Analyze the position of this book from multiple perspectives
I tried to analyze the position of this book from several angles:
- Yes, the general conclusion is indeed like a cliché, but the author can often put forward detailed explanations under these discussions to make the discussion more three-dimensional and layered.
- However, the book emphasizes many times the ability to make value judgments. As a reader like me, if I don’t quite believe in my own investment skills, would I want the help of a professional unit? And the author’s company can help you check your investment? So, is this book actually a promotional product that promotes the company’s philosophy?
- Even though it is still a cliché, why not admit it: the so-called “classics” are “things you know but often forget” and “things the master said”. Keep a good book next to you, and you may be able to calm down when you look at investments and see that the mountain is not the mountain.
- “Classics” should be immortal. Now that the Taiwan stock market has tens of thousands of points and the future is very treacherous, it is suitable for comparative thinking. If the economic situation really turns around in recent years, there will soon be an opportunity to review.

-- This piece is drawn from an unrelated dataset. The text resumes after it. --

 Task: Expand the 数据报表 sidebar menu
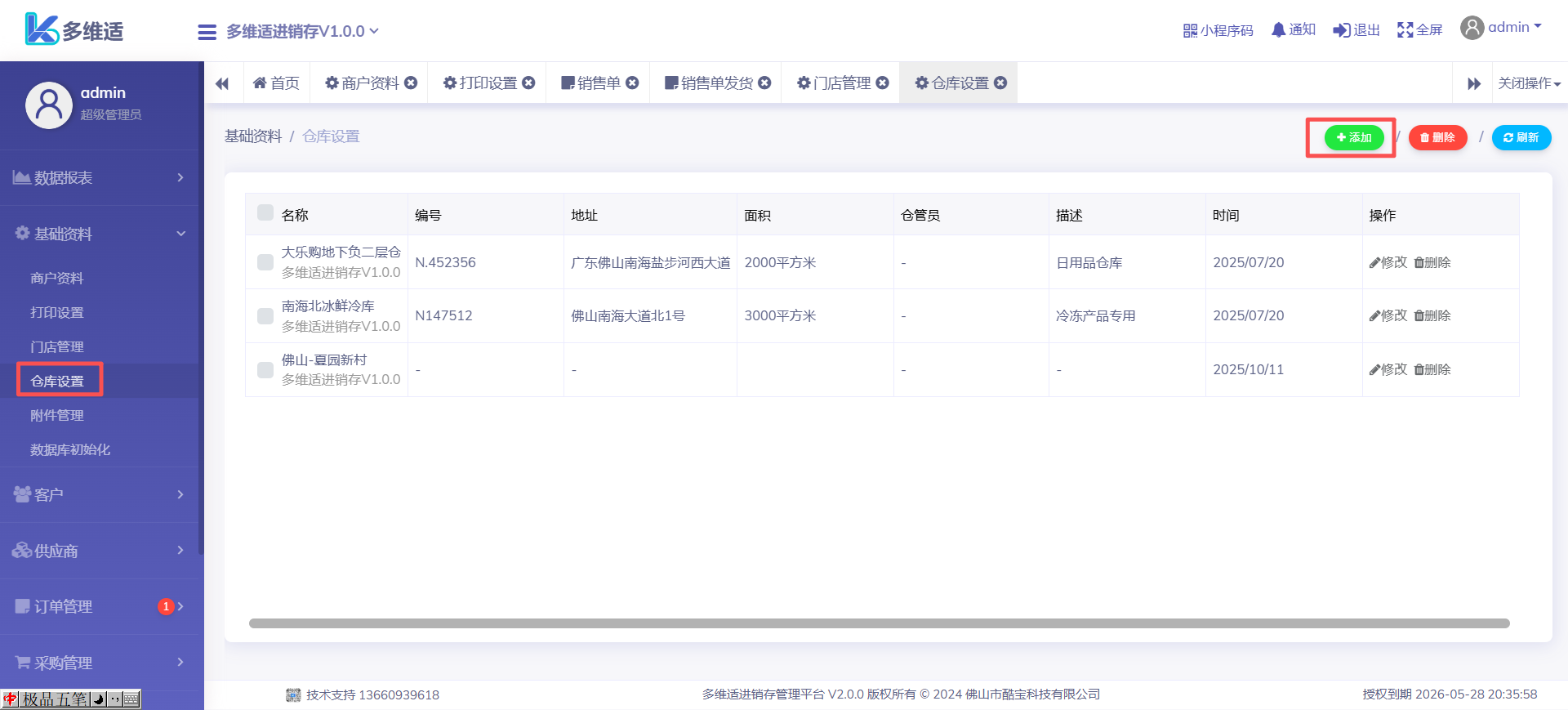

- Are the “classics” in the investment world also used to invest in “time”, “professionalism” or even “political operations”? You might as well pick a few cases to think about.
- Looking back, the title of this book is “[The Most Important Thing in Investing](https://www.books.com.tw/exep/assp.php/vista/products/0010744933?utm_source=vista&utm _medium=ap-books&utm_content=recommend&utm_campaign=ap-201710)”, rather than specifically listing the “most important things” to do in “investment”, the author may point out that in the matter of “investment”, ” The most important thing is (mentality, thinking…)”, so you can invest in those “most important things”.